一瞬だけ頭に浮かんだ一人の男の顔を振り払う様に、長老はローアンに向かって跳躍した。獲物目がけて滑空する鷹の如く、空を切る白い巨体。瞬きをする暇も無い僅かな時間で迫るや否や、構えられていた剣ではなく…その太い腕が伸びてきた。
―――速い。
今までとは比べものにならない程の余りにも速い動きに、ローアンは怯むよりもまず先に、何故か笑ってしまった。
これが、人間の速さだろうか。
いや、違う。これが本当の、狩人だ。本物の、百獣の王の。
(―――…震えが、止まらないな…っ…)
これは恐怖か、それとも歓喜か。

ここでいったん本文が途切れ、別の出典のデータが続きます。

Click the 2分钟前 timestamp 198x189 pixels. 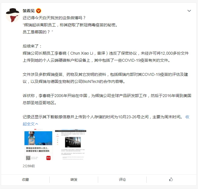click(29, 166)
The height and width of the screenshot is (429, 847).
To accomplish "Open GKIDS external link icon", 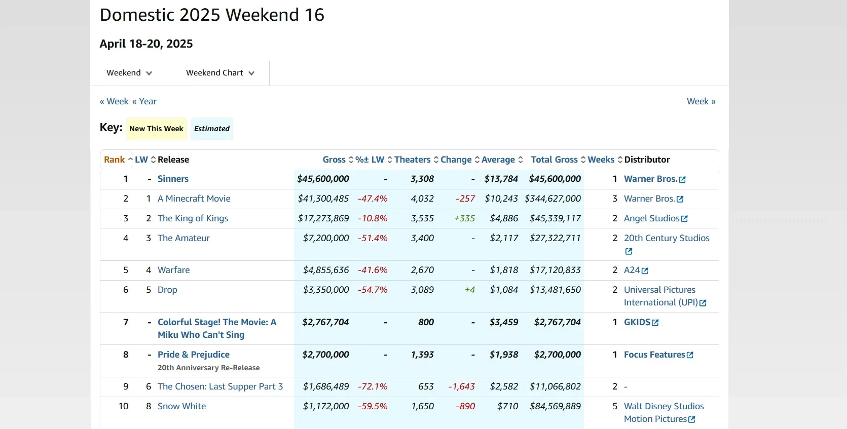I will pos(655,323).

強い者と向き合うと、どうしても自分の中で眠る獣めいた闘志が頭をもたげる。
こんな姿、子供には、見せられない。
“闇溶け”が、遅れた。
闇に同化出来ず、しっかりと芯が残っている腕を、長老の大きな手が掴んだ。押しても引いてもびくともしない、有無を言わせない強大な馬鹿力に引き寄せられたローアンの目前に、刃の切っ先が飛び込んできた。
串刺しにするつもりか。
逃れようにも、腕を掴む長老の手を女一人の力で払うことは不可能。限られた範囲の中で避けるしかない。死が目と鼻の先にまで迫る寸前、ローアンは反射的に身を捩った。

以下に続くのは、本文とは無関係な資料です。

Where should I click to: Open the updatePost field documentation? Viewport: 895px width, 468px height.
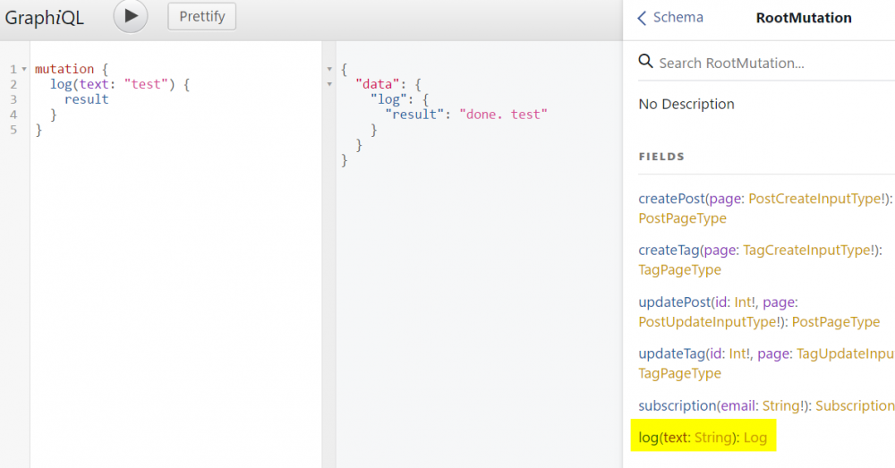coord(673,303)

ぐん、と伸びてきた真っ直ぐな白刃が、ローアンの色白の細い首筋のすぐ横を通り過ぎていく。刃に触れた数本の黄金色の髪が、はらりと宙を舞った。
「黙って、いられるか…!」
掴まれた方の腕に、ローアンは意識を集中した。…その途端、ローアンの華奢な腕は漆黒の靄となり長老の腕に纏わりつき……まるごと、呑み込んだ。
「………っ…!?」
長老の片腕は闇に溶け、あっという間に無くなった。腕が、無い…と思うと同時に、頭の天辺から爪先の全身に走る…気味の悪い悪寒。
芯から一気に冷え、硬直してしまった己の身体に、長老は戸惑いを隠せない。